(a) Each independent review organization selected by the Director to review external appeals must be certified every 2 years by the Director.
(b) The Director shall be responsible for developing, applying, and enforcing certification standards for independent review organizations. These standards shall ensure that an independent review organization:
(1) Properly maintains a policy involving the review of the appeal in strict confidence pursuant to rules established by the Director;
(2) Uses only qualified professional and medical reviewers in any review; and
(3) Demonstrates an ability to render decisions in an equitable and timely manner and consistent with this chapter.
(c) An independent review organization may not be a subsidiary of, or in any way owned or controlled by a health benefits plan, insurer, or trade association of health care providers.
(d) The Director shall develop an application form for certifying an independent review organization that contains a description of the organization, including names, biographical sketches of all directors, officers, and executives of the organization.
(e) The independent review organization shall submit to the Director the following information, for purposes of creating a file of public records, upon initial application for certification, and thereafter upon any change to any of this information:
(1) The names of all stockholders and owners of more than 5% of any stock or options, if it is a publicly held organization;
(2) The names of all holders of bonds or notes in excess of $100,000 if any;
(3) The names of all corporations and organizations that the independent review organization controls or is affiliated with and the nature and extent of any ownership or control, including the affiliated organization's type of business; and
(4) The names of all directors, officers, and executives of the independent organization, as well as a statement regarding any relationships the directors, officers, and executives may have with any health care plan, disability insurer, managed care organization, provider group or board or committee.
(f)(1) The independent review organization shall not have any material professional, familial, or financial conflict of interest with any of the following:
(A) The insurer;
(B) Any officer, director, or management employee of the insurer;
(C) The physician, the physician's medical group, or the independent practice association or the treating provider proposing the service or treatment;
(D) The institution at which the service or treatment would be provided;
(E) The development or manufacture of the principal drug, device, procedure, or other therapy proposed for the member whose treatment is under review.
(2) For the purposes of this subsection, the term “conflict of interest” shall not be interpreted to include a contract under which an academic medical center, or other similar medical research center, provides health services to the insurer's member, except as subject to the requirement of paragraph (1)(D) of this subsection, affiliations which are limited to staff privileges at a health facility; or an independent review organization's participation as a contracting insurer's provider where the independent review organization is affiliated with an academic medical center, or other similar medical research center, that is acting as an independent review organization under this section.
(g) The independent review organization shall have a quality assurance mechanism in place that ensures the timeliness and quality of the reviews, the qualifications and independence of the experts, and the confidentiality of medical records and review materials.
(h) Neither an independent review organization nor an individual working for an external review panel pursuant to this chapter shall be held liable for any recommendation presented by the independent review organization, except in cases of gross negligence, recklessness, or intentional misconduct.
(i) An insurer, bound by the decision of the independent review entity, shall not be liable for following such decision.

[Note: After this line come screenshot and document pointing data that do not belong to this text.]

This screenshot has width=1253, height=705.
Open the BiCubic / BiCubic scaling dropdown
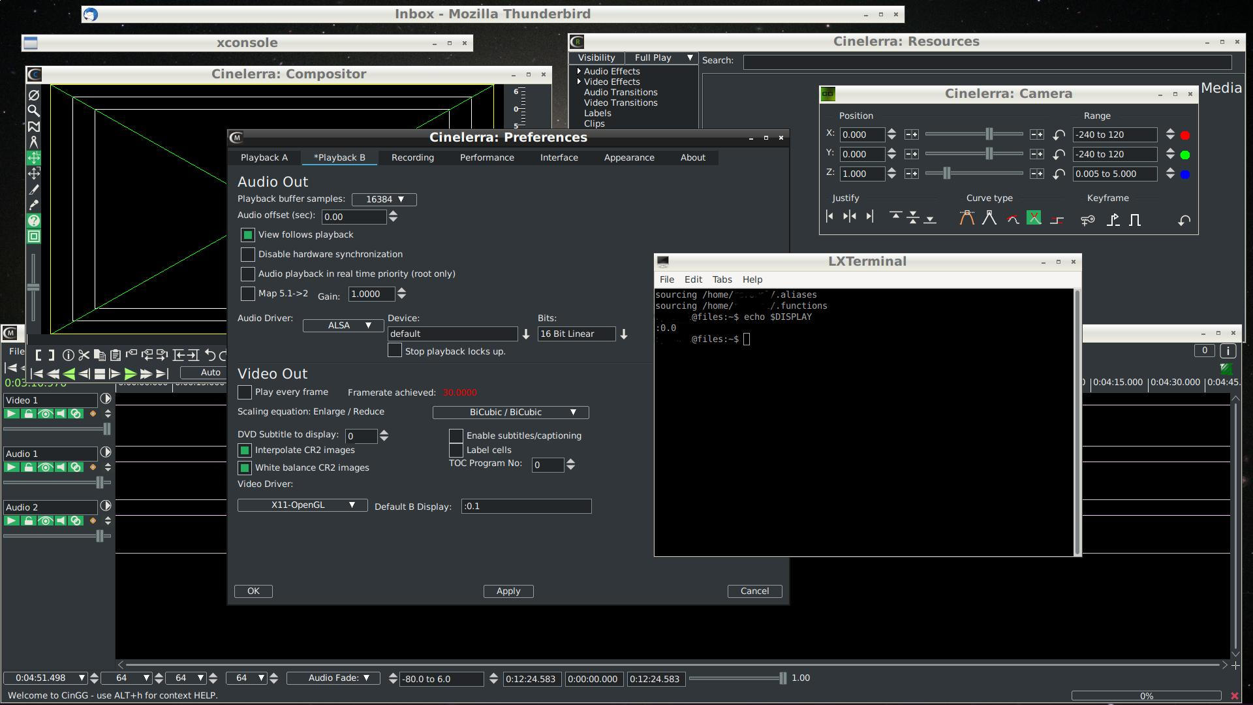[510, 413]
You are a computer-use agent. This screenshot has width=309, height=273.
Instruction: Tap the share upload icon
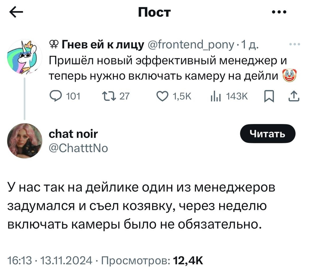pos(294,96)
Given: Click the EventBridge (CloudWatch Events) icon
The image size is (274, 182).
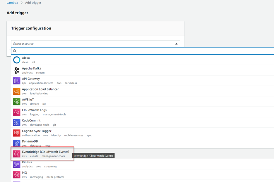Looking at the screenshot, I should pos(17,154).
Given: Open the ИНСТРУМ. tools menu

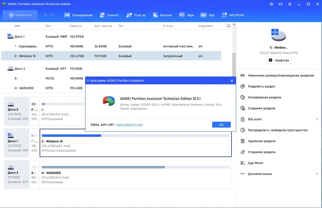Looking at the screenshot, I should [x=233, y=15].
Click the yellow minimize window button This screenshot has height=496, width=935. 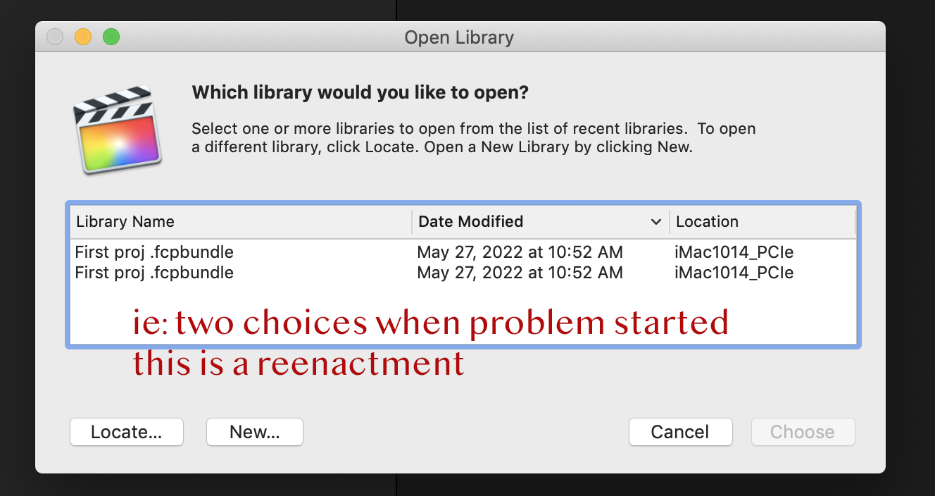[83, 37]
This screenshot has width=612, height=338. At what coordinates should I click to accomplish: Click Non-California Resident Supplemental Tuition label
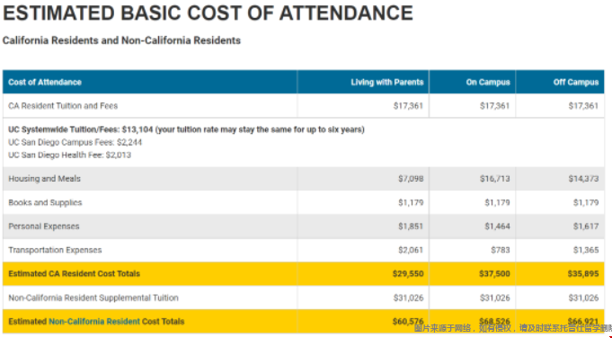(x=93, y=298)
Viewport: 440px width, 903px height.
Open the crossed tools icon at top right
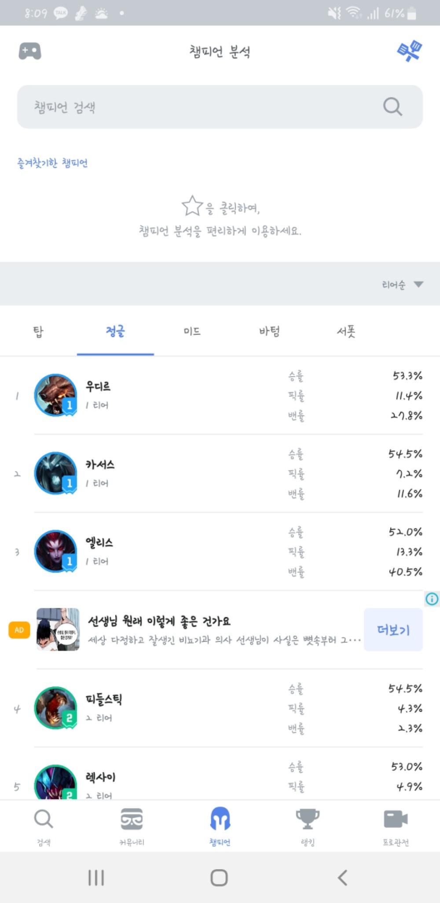[x=410, y=51]
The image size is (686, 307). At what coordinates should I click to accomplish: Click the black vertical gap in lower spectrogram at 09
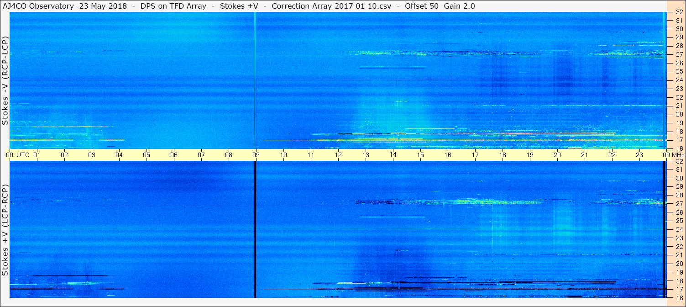[255, 229]
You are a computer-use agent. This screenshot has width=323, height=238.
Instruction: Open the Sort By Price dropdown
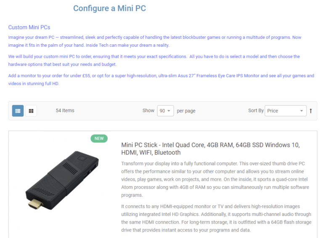click(x=286, y=111)
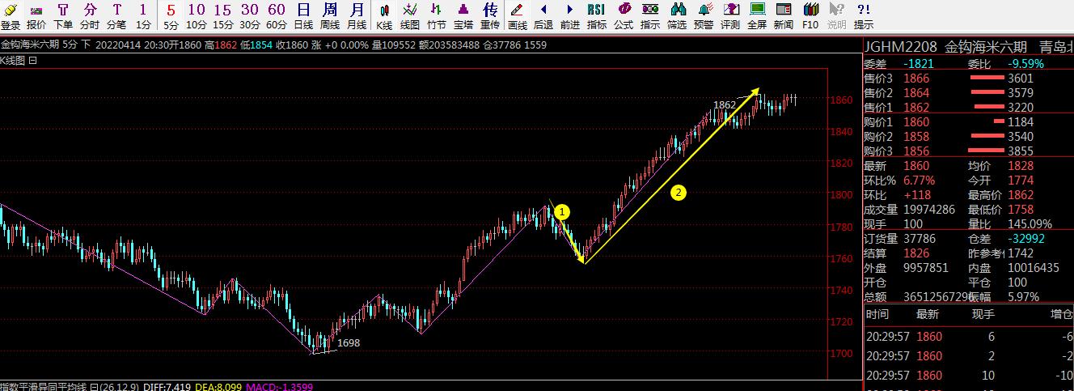Image resolution: width=1074 pixels, height=391 pixels.
Task: Click the yellow marker labeled 2
Action: pos(679,193)
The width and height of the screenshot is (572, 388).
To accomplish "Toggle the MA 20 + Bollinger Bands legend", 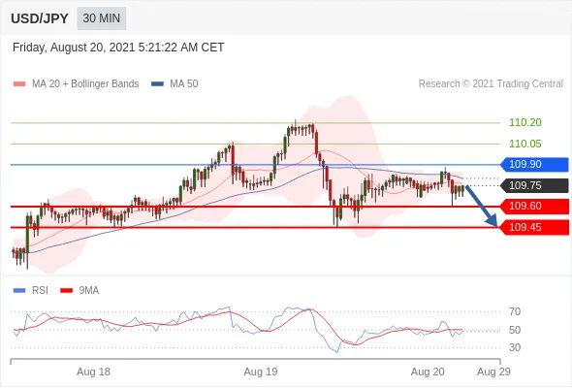I will pos(85,84).
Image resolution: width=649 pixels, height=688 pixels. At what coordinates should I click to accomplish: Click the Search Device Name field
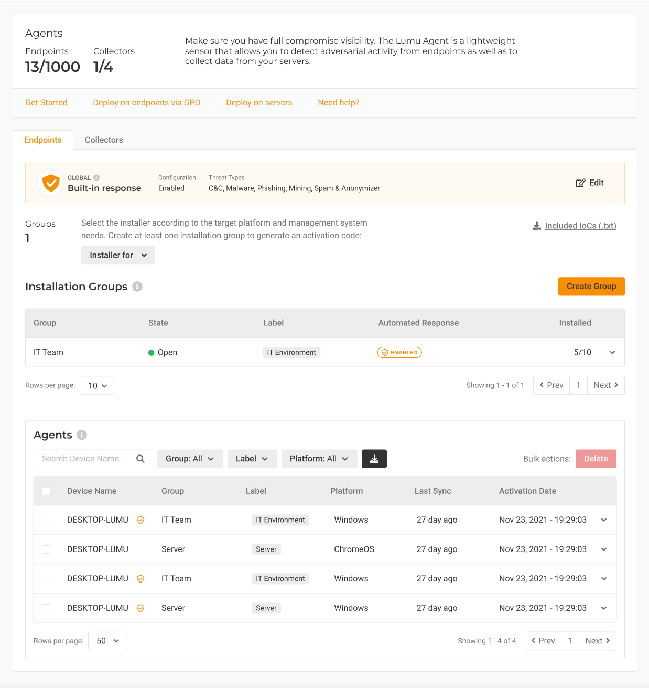[84, 459]
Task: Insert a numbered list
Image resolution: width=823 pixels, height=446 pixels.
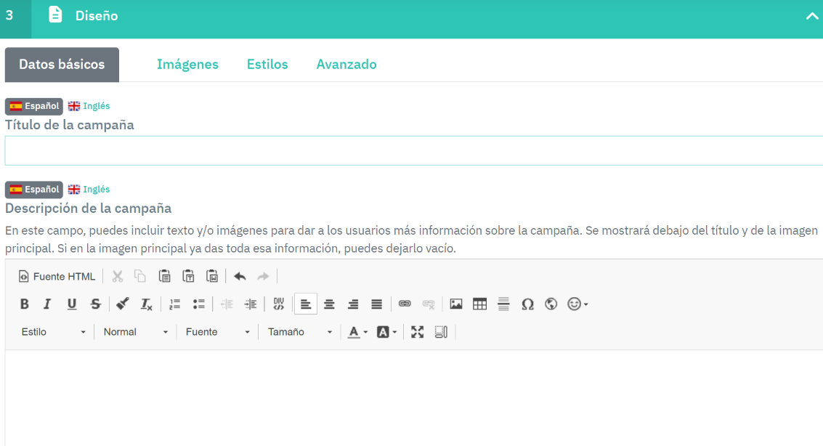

A determination by the independent review entity in favor of the insurer shall create a rebuttal presumption in any subsequent action at law that the insurer's coverage determination was appropriate.
(j) The Director shall, from time to time, enter into contracts with as many independent review organizations as the Director deems necessary to conduct the external appeals. The contracts shall set forth all terms which the Director deems necessary to ensure a member's right of appeal, including an assessment of separate costs to the insurer for the independent review organization review.
(k) As part of the contract process set forth in subsection (j) of this section, all independent review organizations shall submit to the Director and shall maintain a current list identifying all insurers, health care facilities, and other health care providers with whom the independent review organization maintains any health related business arrangements. The list shall include a brief description of the nature of any such arrangement.
(l) Upon receipt of any request for an external appeal, the Director shall assign that appeal to one of the approved independent review organizations on a random basis. The Director may reserve the right to deny any assignment to any independent review organization if the Director determines that making an assignment would result in a conflict of interest or would otherwise create an appearance of impropriety.
(m) The terms and conditions of a contract entered into pursuant to subsection (j) of this section shall provide that the reasonable direct costs of the external review process, not including costs of representation of a member, shall be paid by the insurer.
CREDIT(S)
(Apr. 27, 1999, D.C. Law 12-274, § 108, 46 DCR 1294.)
HISTORICAL AND STATUTORY NOTES
Prior Codifications
1981 Ed., § 32-571.8.
Legislative History of Laws
For legislative history of D.C. Law 12-274, see Historical and Statutory Notes following § 44-301.01.